Exercise description -
Copy the data from its first line through the line that contains "pyautogui.click(x=991, y=449)", inclusive, and swap "Screen dimensions" for "Screen size". Leave all other text unchanged.

(Data records)
++++++

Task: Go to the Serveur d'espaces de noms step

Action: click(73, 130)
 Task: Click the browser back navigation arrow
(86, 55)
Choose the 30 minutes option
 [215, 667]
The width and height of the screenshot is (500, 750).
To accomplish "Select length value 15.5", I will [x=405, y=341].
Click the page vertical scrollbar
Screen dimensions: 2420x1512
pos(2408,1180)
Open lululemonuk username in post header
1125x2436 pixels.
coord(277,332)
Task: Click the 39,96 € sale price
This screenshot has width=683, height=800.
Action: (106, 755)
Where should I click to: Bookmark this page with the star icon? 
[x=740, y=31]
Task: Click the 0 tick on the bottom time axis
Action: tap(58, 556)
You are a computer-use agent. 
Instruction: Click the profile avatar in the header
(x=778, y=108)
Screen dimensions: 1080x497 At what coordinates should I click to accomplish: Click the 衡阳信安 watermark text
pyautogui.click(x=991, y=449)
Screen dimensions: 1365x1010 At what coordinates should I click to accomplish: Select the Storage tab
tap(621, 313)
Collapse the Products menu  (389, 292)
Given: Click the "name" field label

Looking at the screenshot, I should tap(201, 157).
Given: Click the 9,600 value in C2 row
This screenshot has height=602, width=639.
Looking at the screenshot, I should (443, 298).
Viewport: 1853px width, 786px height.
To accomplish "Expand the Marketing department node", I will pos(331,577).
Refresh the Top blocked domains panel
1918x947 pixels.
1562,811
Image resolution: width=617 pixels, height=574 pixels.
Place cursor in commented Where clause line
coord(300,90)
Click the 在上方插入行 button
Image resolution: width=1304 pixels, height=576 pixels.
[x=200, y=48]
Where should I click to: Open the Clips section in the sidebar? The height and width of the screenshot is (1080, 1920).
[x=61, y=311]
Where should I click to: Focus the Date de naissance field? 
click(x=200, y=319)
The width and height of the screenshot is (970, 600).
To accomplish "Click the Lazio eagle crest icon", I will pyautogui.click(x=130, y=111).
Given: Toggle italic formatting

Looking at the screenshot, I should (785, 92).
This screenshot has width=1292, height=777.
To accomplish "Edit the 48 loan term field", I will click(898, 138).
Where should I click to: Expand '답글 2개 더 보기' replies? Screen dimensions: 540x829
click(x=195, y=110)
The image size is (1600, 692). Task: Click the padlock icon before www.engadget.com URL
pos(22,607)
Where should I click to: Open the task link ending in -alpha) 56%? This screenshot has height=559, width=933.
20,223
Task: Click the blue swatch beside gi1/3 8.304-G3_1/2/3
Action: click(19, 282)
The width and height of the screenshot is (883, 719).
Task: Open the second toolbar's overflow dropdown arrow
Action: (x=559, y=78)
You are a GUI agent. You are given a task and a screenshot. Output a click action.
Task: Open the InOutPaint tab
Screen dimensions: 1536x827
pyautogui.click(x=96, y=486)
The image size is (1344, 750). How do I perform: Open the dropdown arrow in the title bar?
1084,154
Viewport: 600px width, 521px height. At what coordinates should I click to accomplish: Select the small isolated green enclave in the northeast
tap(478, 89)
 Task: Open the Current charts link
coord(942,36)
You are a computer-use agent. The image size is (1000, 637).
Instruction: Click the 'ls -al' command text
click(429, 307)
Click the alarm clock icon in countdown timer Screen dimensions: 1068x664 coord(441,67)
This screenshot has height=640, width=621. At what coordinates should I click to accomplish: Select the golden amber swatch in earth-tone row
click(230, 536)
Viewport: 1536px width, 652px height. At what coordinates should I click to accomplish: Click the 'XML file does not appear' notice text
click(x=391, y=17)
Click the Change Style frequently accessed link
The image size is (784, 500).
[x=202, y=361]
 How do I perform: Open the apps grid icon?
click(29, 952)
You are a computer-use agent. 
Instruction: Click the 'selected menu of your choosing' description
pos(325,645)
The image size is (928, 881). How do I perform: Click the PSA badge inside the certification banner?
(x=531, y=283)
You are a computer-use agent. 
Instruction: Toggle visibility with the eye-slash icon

++++++

Exercise answer -
Task: Go to the Serveur d'espaces de noms step

Action: click(73, 130)
 Task: Click the browser back navigation arrow
(86, 55)
Choose the 30 minutes option
 [215, 667]
The width and height of the screenshot is (500, 750).
To accomplish "Select length value 15.5", I will [x=405, y=341].
Click the page vertical scrollbar
Screen size: 2420x1512
pos(2408,1180)
Open lululemonuk username in post header
1125x2436 pixels.
coord(277,332)
Task: Click the 39,96 € sale price
This screenshot has width=683, height=800.
Action: (106, 755)
Where should I click to: Bookmark this page with the star icon? 
[x=740, y=31]
Task: Click the 0 tick on the bottom time axis
Action: tap(58, 556)
You are a computer-use agent. 
Instruction: Click the profile avatar in the header
(x=778, y=108)
Screen size: 1080x497 At what coordinates should I click to accomplish: Click the 衡阳信安 watermark text
pyautogui.click(x=991, y=449)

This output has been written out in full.